[Dataset items]
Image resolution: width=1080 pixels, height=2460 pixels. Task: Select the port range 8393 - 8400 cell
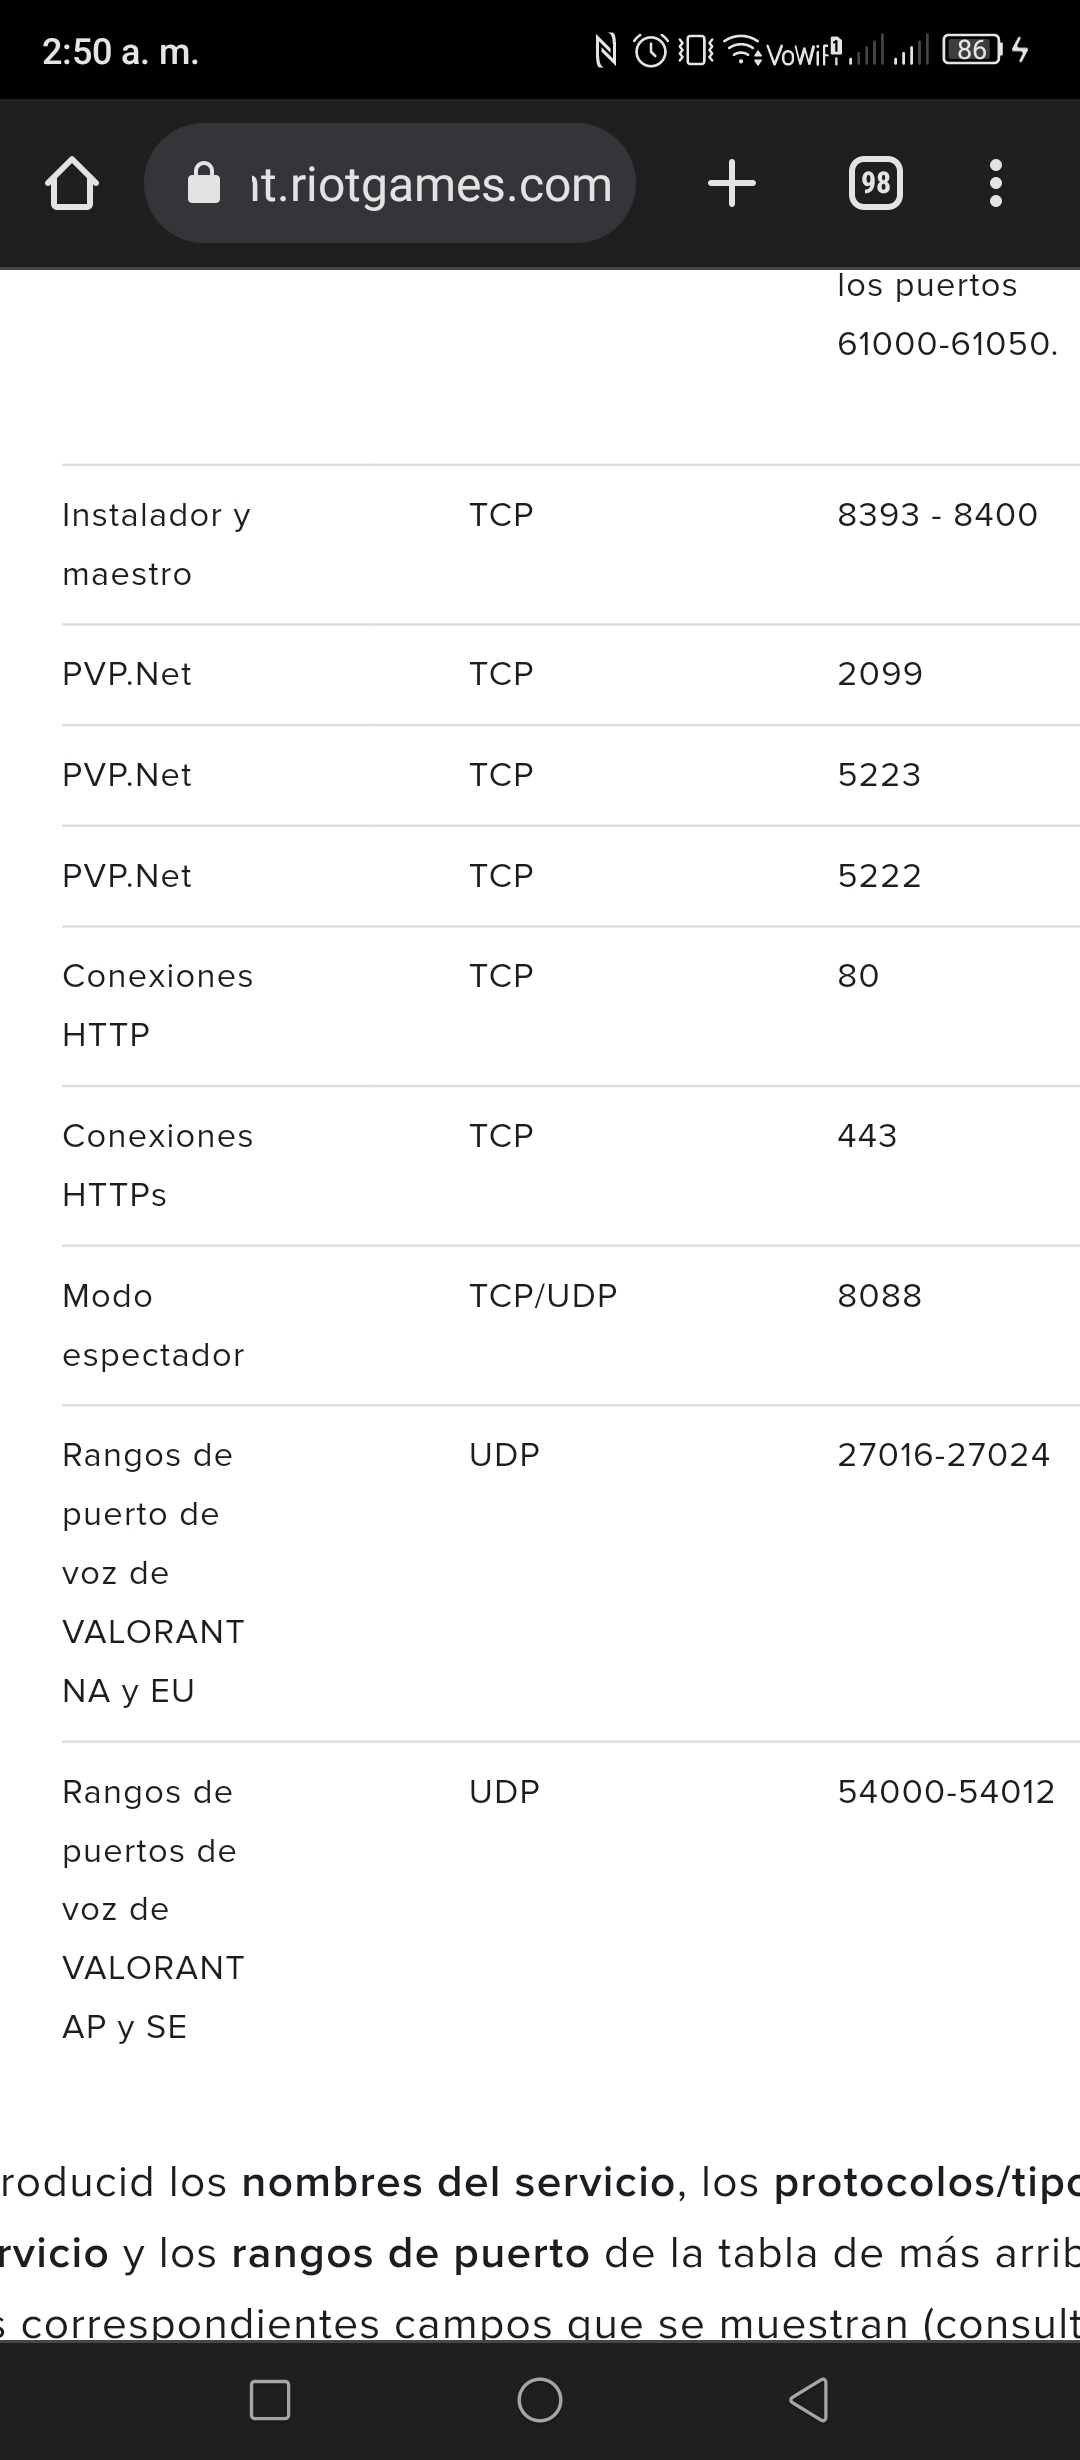[x=938, y=515]
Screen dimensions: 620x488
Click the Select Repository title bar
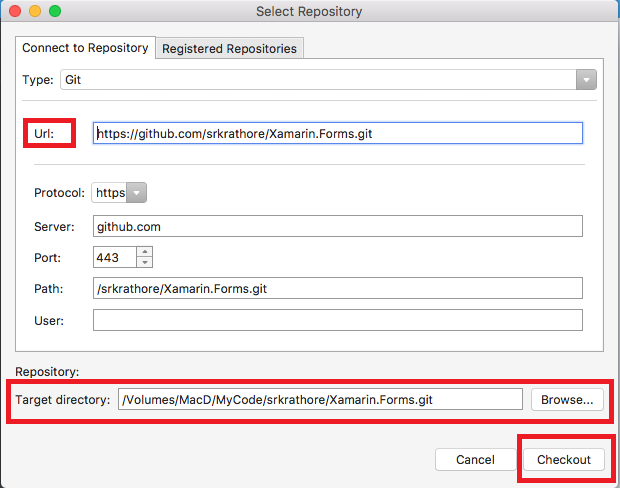pyautogui.click(x=309, y=11)
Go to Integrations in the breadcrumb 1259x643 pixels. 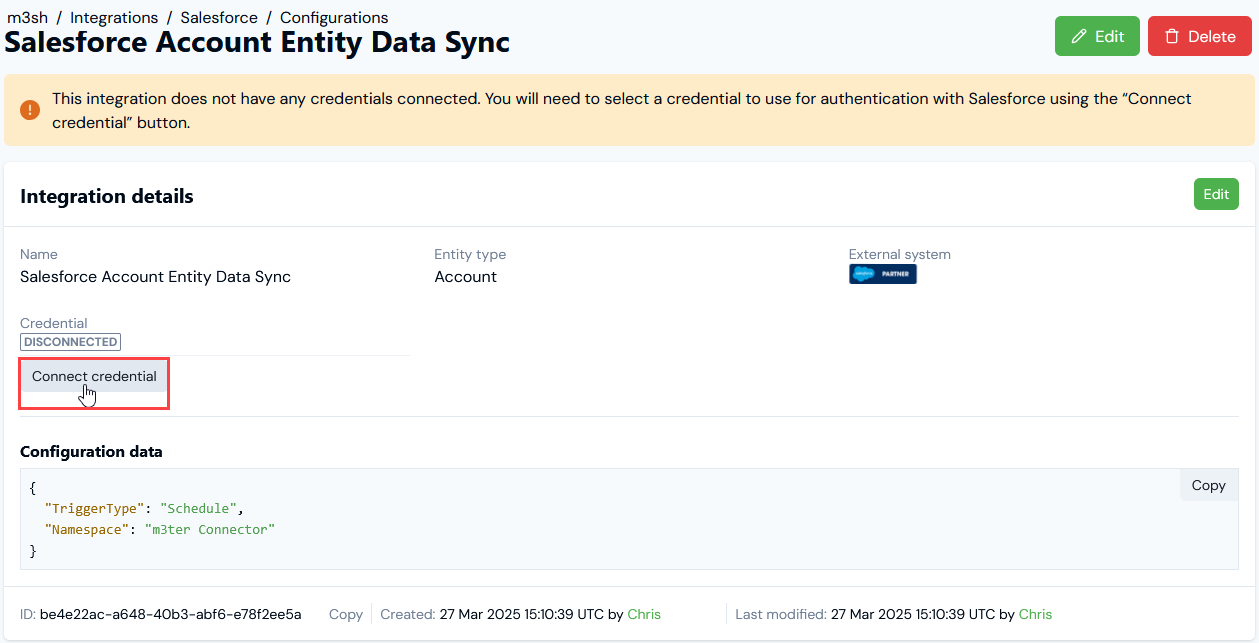(x=114, y=18)
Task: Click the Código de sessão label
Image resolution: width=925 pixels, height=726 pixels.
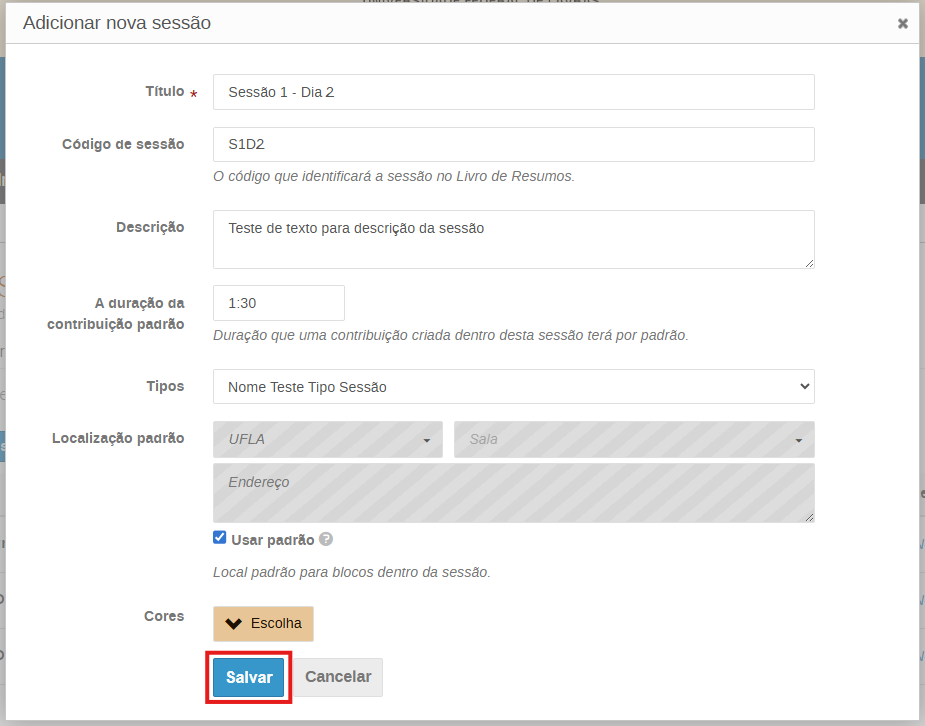Action: (123, 144)
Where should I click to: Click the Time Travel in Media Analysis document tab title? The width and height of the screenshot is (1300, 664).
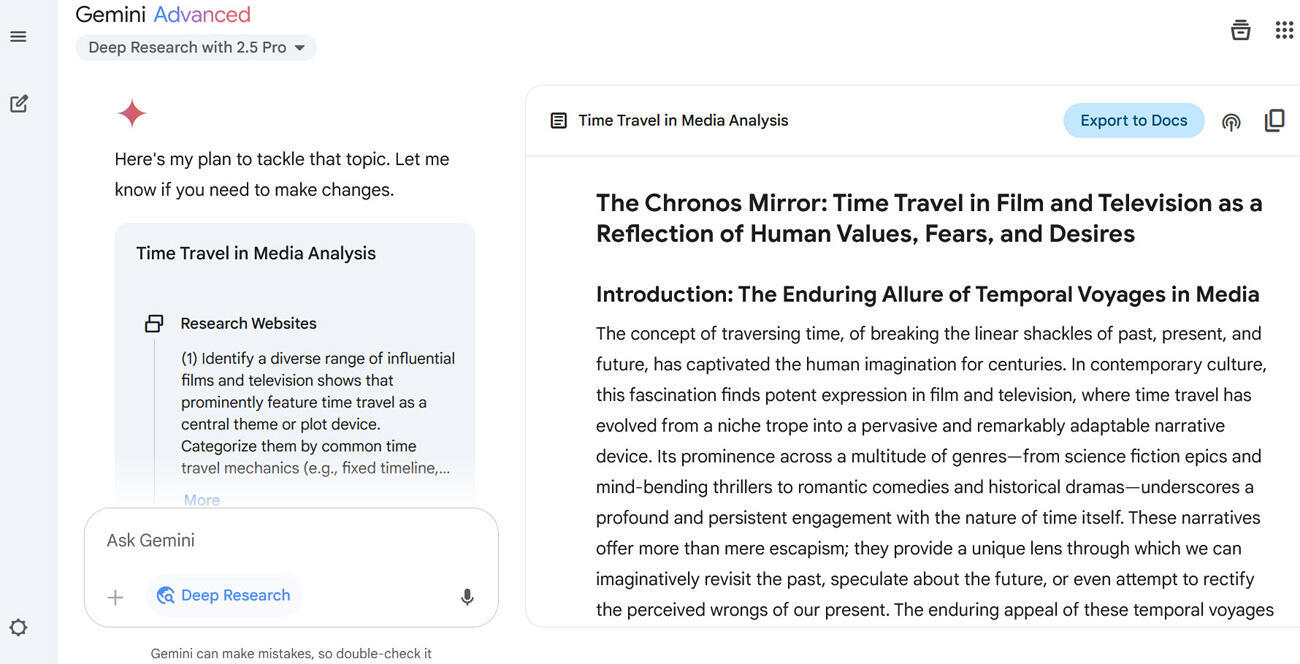click(x=683, y=121)
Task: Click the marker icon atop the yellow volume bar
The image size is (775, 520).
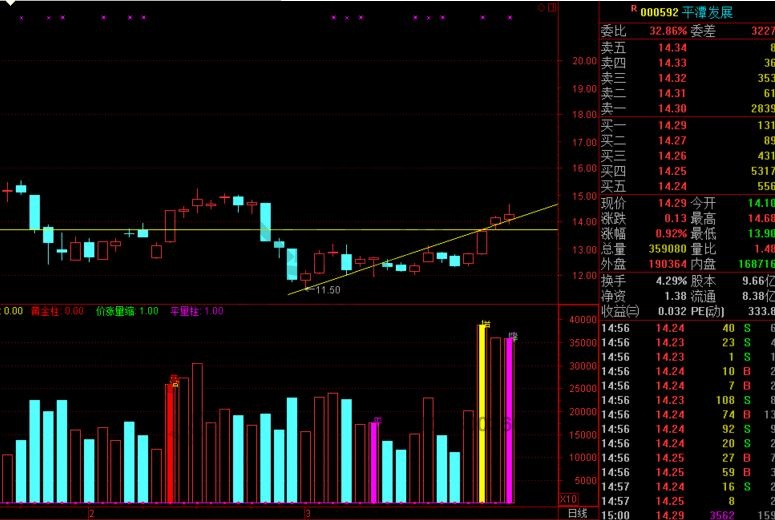Action: point(485,323)
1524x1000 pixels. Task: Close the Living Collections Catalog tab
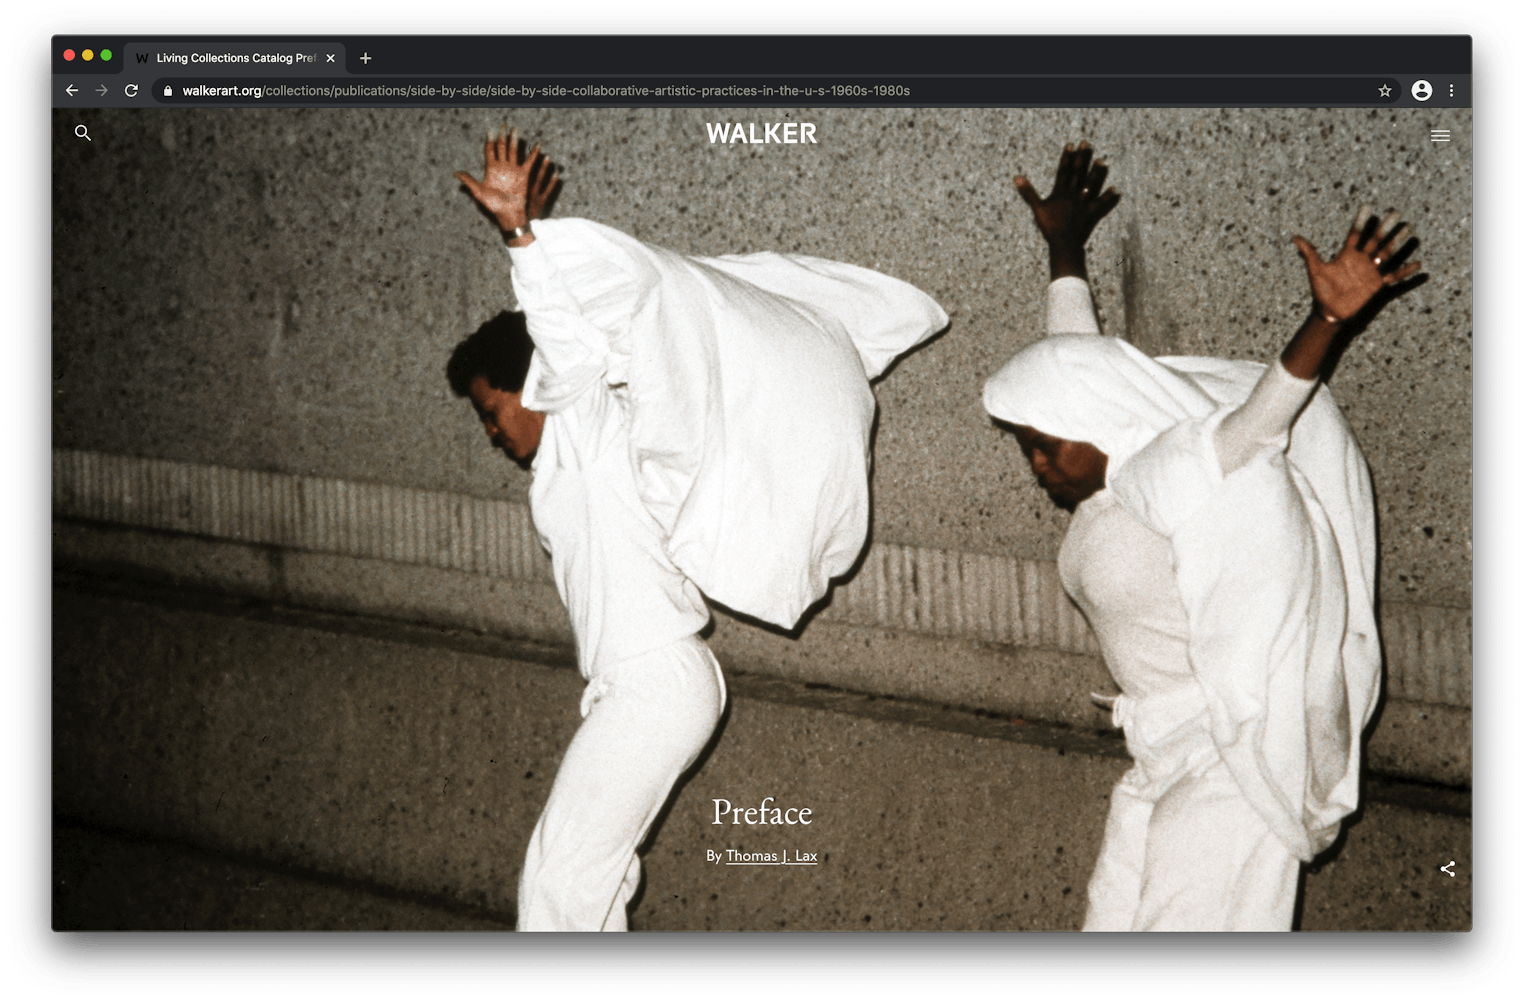click(331, 58)
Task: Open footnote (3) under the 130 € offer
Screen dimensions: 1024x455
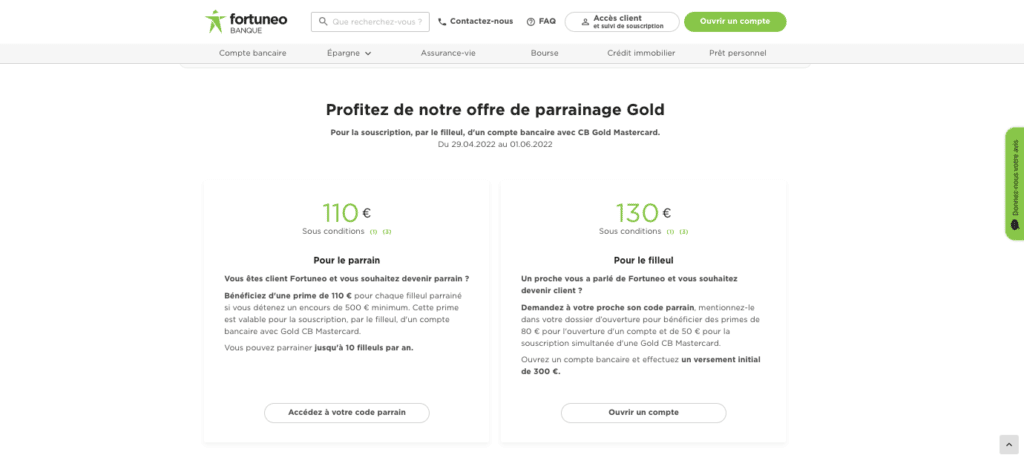Action: coord(684,232)
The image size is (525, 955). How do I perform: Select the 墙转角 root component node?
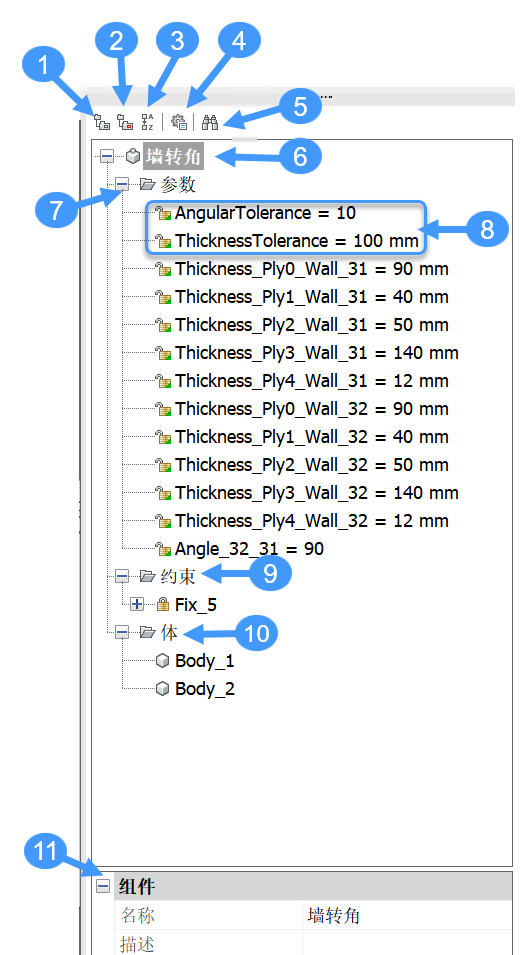174,157
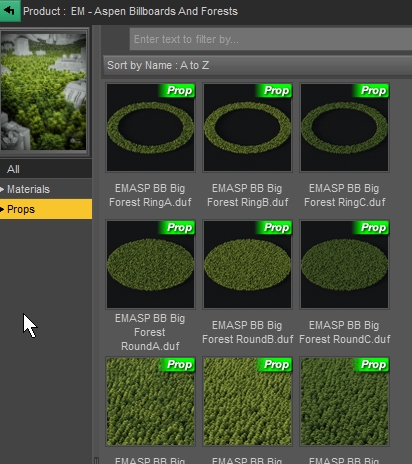Click the EMASP BB Big Forest RingB.duf label
The image size is (412, 464).
[247, 195]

TASK DIRECTIONS
Copy only this, please: the line with "Task: Click the Código de sessão label" and every line after it through the end of the data, with no pictures.

RESULT FOR THIS EXERCISE
Task: Click the Código de sessão label
Image resolution: width=925 pixels, height=726 pixels.
Action: (123, 144)
Where should I click to: Click the Time Travel in Media Analysis document tab title? The width and height of the screenshot is (1300, 664).
click(x=683, y=121)
Task: Click the marker icon atop the yellow volume bar
The image size is (775, 520).
Action: point(485,323)
1524x1000 pixels. Task: Close the Living Collections Catalog tab
click(331, 58)
Task: Open footnote (3) under the 130 € offer
Screen dimensions: 1024x455
Action: coord(684,232)
The image size is (525, 955). How do I perform: Select the 墙转角 root component node?
174,157
Click the EMASP BB Big Forest RingB.duf label
The image size is (412, 464).
[247, 195]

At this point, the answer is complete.